KHYBER: At least 15 tankers filled with liquefied petroleum gas (LPG) still await customs clearance at the Torkham border after they arrived from Central Asian states via the land route of Afghanistan about three weeks ago.
A private company in Peshawar had signed an agreement to import around 60,000 tonnes of LPG from different Central Asian states a few months back for its onward sale and distribution in different cities of Pakistan.
Mujibullah Shinwari, a local customs agent tasked with clearing the consignment, told Dawn that four tankers, with about 30 tonnes of LPG each, had arrived on the other side of the Torkham border about three weeks back but were not allowed to cross over to Pakistan due to some issues in import documents.
He said the electronic import form (EIF) was a basic requirement for payment to the exporter of the consignment and later issuance of goods declaration (GD) form during customs clearance.
Mr Shinwari said the four tankers had no EIF and were thus refused GD form and subsequent customs clearance which caused the delay in the clearance process. “It is now expected that the four tankers would be cleared soon as the private import company has arranged the EIF on an emergency basis.”

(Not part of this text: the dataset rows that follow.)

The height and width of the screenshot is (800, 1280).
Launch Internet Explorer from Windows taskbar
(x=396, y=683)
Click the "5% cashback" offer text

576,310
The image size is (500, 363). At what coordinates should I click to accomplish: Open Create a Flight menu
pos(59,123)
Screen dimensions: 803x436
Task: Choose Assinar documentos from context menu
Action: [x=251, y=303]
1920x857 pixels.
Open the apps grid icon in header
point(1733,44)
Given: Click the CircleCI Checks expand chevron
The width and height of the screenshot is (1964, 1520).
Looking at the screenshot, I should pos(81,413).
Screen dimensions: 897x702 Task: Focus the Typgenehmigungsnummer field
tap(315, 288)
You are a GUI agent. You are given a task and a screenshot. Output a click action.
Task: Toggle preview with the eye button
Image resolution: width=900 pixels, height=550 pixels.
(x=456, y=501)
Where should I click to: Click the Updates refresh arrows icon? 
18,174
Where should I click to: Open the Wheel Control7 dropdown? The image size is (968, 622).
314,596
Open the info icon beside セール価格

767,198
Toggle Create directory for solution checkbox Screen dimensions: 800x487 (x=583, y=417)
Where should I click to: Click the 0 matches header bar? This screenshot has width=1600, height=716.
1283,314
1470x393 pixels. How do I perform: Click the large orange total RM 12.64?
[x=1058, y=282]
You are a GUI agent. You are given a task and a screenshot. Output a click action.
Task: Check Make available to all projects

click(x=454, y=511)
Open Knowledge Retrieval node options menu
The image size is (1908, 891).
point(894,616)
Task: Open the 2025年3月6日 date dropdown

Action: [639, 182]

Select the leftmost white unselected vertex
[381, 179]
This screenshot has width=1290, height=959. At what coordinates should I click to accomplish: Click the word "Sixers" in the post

He said he had all other required documents, except the EIF of the remaining 11 tankers which also arrived at Torkham.
Officials at Torkham said the private import firm, which has its own storage and distribution facility on the outskirts of Peshawar, had been advised to apply for an EIF waiver from the Ministry of Commerce in Islamabad to acquire the GD form for speedy clearance of the remaining 11 tankers from Torkhum customs.
They said the GD form could not be issued under the web-based one-customs system introduced for computerised customs clearance unless the EIF was not provided to them.
It was learnt that the private import company tried to strike a deal with the customs officials at Torkham for a ‘one-time’ waiver from EIF obligation, but could not succeed.
Mr Shinwari said the process of EIF waiver from the federal commerce ministry was very lengthy and it may take weeks to fulfil the requirement, thus causing monetary losses to both the local importer and its Afghan exporter.
He said the LPG consignment was initially transported to Uzbekistan by train and later shifted to Afghanistan in tankers via road.
It is worth mentioning that at least two tankers of LPG were imported from Central Asia last year, but the process was later halted due to some ‘technical’ issues in customs clearance.
Meanwhile, customs preventive staff at Torkham seized $10,000 from an Afghan national on Tuesday. They said the man, whose identity was not disclosed, was going back to Afghanistan when he was apprehended during routine checking of passengers.